▸ What is expected: Reproduce every one of the following rows verbatim, leaving out nothing and altering nothing.

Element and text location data

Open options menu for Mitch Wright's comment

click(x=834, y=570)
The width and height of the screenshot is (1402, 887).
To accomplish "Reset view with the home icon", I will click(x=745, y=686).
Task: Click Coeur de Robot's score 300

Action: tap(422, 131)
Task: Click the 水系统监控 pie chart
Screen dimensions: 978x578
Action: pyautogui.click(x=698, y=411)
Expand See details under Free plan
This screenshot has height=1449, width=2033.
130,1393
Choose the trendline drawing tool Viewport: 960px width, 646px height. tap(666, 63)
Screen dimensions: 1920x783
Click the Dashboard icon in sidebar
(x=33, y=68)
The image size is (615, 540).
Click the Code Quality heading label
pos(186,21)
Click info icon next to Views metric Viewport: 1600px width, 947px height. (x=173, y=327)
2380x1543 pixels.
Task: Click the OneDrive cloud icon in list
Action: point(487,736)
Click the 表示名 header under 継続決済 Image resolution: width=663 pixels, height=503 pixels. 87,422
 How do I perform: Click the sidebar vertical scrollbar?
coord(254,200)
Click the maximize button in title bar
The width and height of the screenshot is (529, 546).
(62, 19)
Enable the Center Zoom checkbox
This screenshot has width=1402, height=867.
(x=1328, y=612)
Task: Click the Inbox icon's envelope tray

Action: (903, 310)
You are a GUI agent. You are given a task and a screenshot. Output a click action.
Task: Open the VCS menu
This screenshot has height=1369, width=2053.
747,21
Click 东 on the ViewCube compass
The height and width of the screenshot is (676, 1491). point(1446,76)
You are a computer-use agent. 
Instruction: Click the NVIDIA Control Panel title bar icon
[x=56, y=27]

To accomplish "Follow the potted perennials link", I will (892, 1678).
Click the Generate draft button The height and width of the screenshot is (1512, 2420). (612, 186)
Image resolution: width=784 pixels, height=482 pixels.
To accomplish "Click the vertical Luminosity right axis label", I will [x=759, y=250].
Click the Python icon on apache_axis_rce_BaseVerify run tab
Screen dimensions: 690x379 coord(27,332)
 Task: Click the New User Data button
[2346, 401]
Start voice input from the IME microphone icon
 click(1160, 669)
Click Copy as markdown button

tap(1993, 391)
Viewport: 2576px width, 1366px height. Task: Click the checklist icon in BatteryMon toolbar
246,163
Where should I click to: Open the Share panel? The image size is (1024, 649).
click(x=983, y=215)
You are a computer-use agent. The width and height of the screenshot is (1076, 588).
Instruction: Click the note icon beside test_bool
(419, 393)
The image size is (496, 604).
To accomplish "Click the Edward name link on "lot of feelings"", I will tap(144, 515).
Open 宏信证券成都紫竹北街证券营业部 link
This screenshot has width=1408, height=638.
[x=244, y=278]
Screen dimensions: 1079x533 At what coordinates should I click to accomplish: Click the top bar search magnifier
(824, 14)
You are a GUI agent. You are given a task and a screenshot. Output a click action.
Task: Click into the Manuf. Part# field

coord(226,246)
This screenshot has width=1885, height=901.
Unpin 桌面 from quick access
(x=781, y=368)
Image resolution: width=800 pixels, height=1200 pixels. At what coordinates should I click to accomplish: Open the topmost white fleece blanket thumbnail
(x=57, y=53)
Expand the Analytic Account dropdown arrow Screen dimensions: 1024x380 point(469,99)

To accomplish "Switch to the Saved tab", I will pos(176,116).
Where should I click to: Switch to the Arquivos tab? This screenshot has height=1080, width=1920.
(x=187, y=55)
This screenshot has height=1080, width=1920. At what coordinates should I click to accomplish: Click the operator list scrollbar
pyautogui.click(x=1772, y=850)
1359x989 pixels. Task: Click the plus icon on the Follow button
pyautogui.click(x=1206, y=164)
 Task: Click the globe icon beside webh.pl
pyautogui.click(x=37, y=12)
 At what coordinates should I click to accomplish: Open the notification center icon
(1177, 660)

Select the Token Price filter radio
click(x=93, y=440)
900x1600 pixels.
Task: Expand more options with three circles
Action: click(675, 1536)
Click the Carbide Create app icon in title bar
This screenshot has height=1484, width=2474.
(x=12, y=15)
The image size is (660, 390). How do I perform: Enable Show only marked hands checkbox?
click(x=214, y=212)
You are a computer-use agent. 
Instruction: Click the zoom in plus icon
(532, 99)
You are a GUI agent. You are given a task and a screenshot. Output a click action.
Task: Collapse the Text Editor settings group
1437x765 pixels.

▸ Reply to the exercise:
Open options menu for Mitch Wright's comment

click(x=834, y=570)
The width and height of the screenshot is (1402, 887).
To accomplish "Reset view with the home icon", I will click(x=745, y=686).
Task: Click Coeur de Robot's score 300

Action: tap(422, 131)
Task: Click the 水系统监控 pie chart
Screen dimensions: 978x578
Action: pyautogui.click(x=698, y=411)
Expand See details under Free plan
This screenshot has height=1449, width=2033.
130,1393
Choose the trendline drawing tool Viewport: 960px width, 646px height. tap(666, 63)
Screen dimensions: 1920x783
Click the Dashboard icon in sidebar
(x=33, y=68)
The image size is (615, 540).
Click the Code Quality heading label
pos(186,21)
Click info icon next to Views metric Viewport: 1600px width, 947px height. (x=173, y=327)
2380x1543 pixels.
Task: Click the OneDrive cloud icon in list
Action: point(487,736)
Click the 表示名 header under 継続決済 Image resolution: width=663 pixels, height=503 pixels. 87,422
 How do I perform: Click the sidebar vertical scrollbar?
coord(254,200)
Click the maximize button in title bar
The width and height of the screenshot is (529, 546).
(62, 19)
Enable the Center Zoom checkbox
This screenshot has width=1402, height=867.
(x=1328, y=612)
Task: Click the Inbox icon's envelope tray

Action: (903, 310)
You are a GUI agent. You are given a task and a screenshot. Output a click action.
Task: Open the VCS menu
This screenshot has height=1369, width=2053.
747,21
Click 东 on the ViewCube compass
The height and width of the screenshot is (676, 1491). point(1446,76)
You are a computer-use agent. 
Instruction: Click the NVIDIA Control Panel title bar icon
[x=56, y=27]

To accomplish "Follow the potted perennials link", I will (892, 1678).
Click the Generate draft button The height and width of the screenshot is (1512, 2420). (612, 186)
Image resolution: width=784 pixels, height=482 pixels.
To accomplish "Click the vertical Luminosity right axis label", I will [x=759, y=250].
Click the Python icon on apache_axis_rce_BaseVerify run tab
Screen dimensions: 690x379 coord(27,332)
 Task: Click the New User Data button
[2346, 401]
Start voice input from the IME microphone icon
 click(1160, 669)
Click Copy as markdown button

tap(1993, 391)
Viewport: 2576px width, 1366px height. Task: Click the checklist icon in BatteryMon toolbar
246,163
Where should I click to: Open the Share panel? The image size is (1024, 649).
click(x=983, y=215)
You are a computer-use agent. The width and height of the screenshot is (1076, 588).
Instruction: Click the note icon beside test_bool
(419, 393)
The image size is (496, 604).
To accomplish "Click the Edward name link on "lot of feelings"", I will tap(144, 515).
Open 宏信证券成都紫竹北街证券营业部 link
This screenshot has width=1408, height=638.
[x=244, y=278]
Screen dimensions: 1079x533 At what coordinates should I click to accomplish: Click the top bar search magnifier
(824, 14)
You are a GUI agent. You are given a task and a screenshot. Output a click action.
Task: Click into the Manuf. Part# field

coord(226,246)
This screenshot has width=1885, height=901.
Unpin 桌面 from quick access
(x=781, y=368)
Image resolution: width=800 pixels, height=1200 pixels. At what coordinates should I click to accomplish: Open the topmost white fleece blanket thumbnail
(x=57, y=53)
Expand the Analytic Account dropdown arrow Screen dimensions: 1024x380 point(469,99)

To accomplish "Switch to the Saved tab", I will pos(176,116).
Where should I click to: Switch to the Arquivos tab? This screenshot has height=1080, width=1920.
(x=187, y=55)
This screenshot has height=1080, width=1920. At what coordinates should I click to accomplish: Click the operator list scrollbar
pyautogui.click(x=1772, y=850)
1359x989 pixels. Task: Click the plus icon on the Follow button
pyautogui.click(x=1206, y=164)
 Task: Click the globe icon beside webh.pl
pyautogui.click(x=37, y=12)
 At what coordinates should I click to accomplish: Open the notification center icon
(1177, 660)

Select the Token Price filter radio
click(x=93, y=440)
900x1600 pixels.
Task: Expand more options with three circles
Action: click(675, 1536)
Click the Carbide Create app icon in title bar
This screenshot has height=1484, width=2474.
(x=12, y=15)
The image size is (660, 390). How do I perform: Enable Show only marked hands checkbox?
click(x=214, y=212)
You are a computer-use agent. 
Instruction: Click the zoom in plus icon
(532, 99)
You are a GUI agent. You are given a task and a screenshot. Output a click action.
Task: Collapse the Text Editor settings group
1437x765 pixels.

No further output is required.